The trial – which opened on what would have been Mr Brophy’s 32nd birthday last month – previously heard Townsend had left his home for his mum’s house in his Mercedes GLA shortly after 6.25pm on October 29 2021.
The property was left empty at that time, with Townsend’s girlfriend Amelia Rigby having gone out to walk the dog with the couple’s three-year-old child.
Within minutes, Mr Brophy arrived in a Mercedes A-Class in a convoy of three vehicles. He and two other accomplices then smashed through a rear door in order to gain entry as a getaway driver lay in wait.
Townsend became aware of the burglary after his Ring doorbell sent a notification to his phone, and he and his 23-year-old half-brother Jamie Cunningham “hurriedly made their way to the scene” armed with knives.
Mr Brophy suffered “multiple stab wounds” inside, some of which “would almost certainly have proved fatal on their own”.
He was knifed in the outer edge of his left eye, with the weapon severing his right optic nerve and piercing the skull on both sides.
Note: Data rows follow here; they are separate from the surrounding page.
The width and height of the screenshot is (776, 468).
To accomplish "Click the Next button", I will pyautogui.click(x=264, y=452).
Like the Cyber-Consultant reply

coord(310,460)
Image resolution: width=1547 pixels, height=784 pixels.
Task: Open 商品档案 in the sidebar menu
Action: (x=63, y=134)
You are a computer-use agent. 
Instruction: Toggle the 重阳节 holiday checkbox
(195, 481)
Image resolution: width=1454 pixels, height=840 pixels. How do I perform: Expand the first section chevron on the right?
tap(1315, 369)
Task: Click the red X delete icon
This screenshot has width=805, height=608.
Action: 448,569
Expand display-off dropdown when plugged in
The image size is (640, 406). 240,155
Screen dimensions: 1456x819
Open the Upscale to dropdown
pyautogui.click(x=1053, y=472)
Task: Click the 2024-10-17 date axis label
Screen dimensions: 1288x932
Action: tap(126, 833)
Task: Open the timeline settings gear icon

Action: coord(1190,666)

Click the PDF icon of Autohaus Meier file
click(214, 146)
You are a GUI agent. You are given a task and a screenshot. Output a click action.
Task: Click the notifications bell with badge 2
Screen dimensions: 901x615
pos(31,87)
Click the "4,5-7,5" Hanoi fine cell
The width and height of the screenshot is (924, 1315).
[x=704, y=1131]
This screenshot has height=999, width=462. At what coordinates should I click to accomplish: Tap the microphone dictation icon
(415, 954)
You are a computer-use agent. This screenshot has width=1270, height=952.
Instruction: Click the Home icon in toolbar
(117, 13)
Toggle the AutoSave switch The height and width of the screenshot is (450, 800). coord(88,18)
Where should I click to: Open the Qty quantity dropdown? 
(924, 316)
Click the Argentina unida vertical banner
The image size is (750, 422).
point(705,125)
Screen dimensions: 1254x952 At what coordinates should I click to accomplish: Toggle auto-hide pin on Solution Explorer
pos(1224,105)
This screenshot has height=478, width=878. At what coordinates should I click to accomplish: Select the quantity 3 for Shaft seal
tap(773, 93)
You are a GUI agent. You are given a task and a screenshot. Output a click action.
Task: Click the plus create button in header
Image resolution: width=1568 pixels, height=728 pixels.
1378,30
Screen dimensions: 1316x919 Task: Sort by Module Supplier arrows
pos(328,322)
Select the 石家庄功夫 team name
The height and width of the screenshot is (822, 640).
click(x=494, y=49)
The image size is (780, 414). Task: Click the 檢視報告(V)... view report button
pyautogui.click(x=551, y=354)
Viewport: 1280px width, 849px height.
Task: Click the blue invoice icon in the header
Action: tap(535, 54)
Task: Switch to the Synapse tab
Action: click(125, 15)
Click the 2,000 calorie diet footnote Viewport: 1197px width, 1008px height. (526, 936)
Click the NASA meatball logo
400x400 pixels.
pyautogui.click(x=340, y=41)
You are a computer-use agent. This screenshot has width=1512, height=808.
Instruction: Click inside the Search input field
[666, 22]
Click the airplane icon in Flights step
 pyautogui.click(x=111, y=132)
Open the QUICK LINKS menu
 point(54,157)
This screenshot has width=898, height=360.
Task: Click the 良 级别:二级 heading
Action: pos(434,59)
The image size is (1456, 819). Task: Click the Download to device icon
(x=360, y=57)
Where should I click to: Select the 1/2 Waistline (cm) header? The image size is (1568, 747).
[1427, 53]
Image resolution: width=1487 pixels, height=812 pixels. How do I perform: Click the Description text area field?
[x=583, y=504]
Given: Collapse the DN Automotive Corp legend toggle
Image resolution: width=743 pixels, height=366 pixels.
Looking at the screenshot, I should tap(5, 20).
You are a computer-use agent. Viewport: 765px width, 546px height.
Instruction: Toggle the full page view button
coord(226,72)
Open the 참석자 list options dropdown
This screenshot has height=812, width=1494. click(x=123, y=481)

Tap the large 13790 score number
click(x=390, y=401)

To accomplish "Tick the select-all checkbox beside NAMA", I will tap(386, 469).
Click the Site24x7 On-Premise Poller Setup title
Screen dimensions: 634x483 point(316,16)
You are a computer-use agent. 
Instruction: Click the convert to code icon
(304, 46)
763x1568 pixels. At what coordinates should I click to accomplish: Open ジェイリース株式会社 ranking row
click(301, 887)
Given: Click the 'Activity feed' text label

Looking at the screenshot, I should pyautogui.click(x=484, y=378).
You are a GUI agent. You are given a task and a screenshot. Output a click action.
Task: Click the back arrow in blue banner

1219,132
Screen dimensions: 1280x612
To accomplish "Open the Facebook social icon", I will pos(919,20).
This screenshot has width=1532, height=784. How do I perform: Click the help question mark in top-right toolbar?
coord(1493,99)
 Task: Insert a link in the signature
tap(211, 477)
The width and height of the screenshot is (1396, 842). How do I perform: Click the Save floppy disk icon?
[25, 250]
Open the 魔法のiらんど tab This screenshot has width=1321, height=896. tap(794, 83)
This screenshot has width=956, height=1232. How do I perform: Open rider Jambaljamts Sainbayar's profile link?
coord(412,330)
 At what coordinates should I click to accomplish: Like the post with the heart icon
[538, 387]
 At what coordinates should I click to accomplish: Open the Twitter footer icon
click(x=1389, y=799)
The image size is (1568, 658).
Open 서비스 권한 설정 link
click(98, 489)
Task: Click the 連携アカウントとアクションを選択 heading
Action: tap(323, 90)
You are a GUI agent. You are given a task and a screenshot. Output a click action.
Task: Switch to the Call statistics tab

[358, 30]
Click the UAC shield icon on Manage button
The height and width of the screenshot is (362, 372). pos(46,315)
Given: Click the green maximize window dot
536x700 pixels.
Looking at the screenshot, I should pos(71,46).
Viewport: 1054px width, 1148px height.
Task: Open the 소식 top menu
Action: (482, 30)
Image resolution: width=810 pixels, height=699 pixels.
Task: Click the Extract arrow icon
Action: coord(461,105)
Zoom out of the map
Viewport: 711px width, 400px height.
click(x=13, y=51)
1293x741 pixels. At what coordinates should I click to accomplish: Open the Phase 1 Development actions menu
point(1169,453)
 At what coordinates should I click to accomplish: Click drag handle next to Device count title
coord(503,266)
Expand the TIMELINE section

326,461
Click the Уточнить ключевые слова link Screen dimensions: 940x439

The blade was “wielded with such force” that it snapped, with a portion of the knife remaining lodged in his brain.
Mr Brophy was then stabbed again “a number of times” before another blow entered just above the right eyebrow, leaving a further section of the knife behind. Townsend is then said to have “attempted to run him over in a car”, but missed and crashed into a garden wall.
The prosecution said the burglar was then pinned against a Fiat 500 and stabbed in the neck three times with the “remnant” of the same knife. An ultimately fatal blow severed his jugular vein, causing “immediate and catastrophic blood loss”.
Cunningham, of Penmann Crescent, had previously been on trial accused of possession of a bladed article but later admitted this charge. He was cleared of murder during an earlier trial, during which the jury failed to reach a verdict regarding the same charge on Townsend.
Cunningham was spared jail over the “considerable time” he spent in custody.
Judge Menary said: “But for the fact he spent a considerable time in custody on remand, he would be going to prison today.”
Judge Menary says of Cunningham: “You’re young, I’ve no doubt you were led into this by your older brother.”
He was handed a two-year community order with a 10-day rehabilitation activity requirement.
Both were told to pay victim surcharges.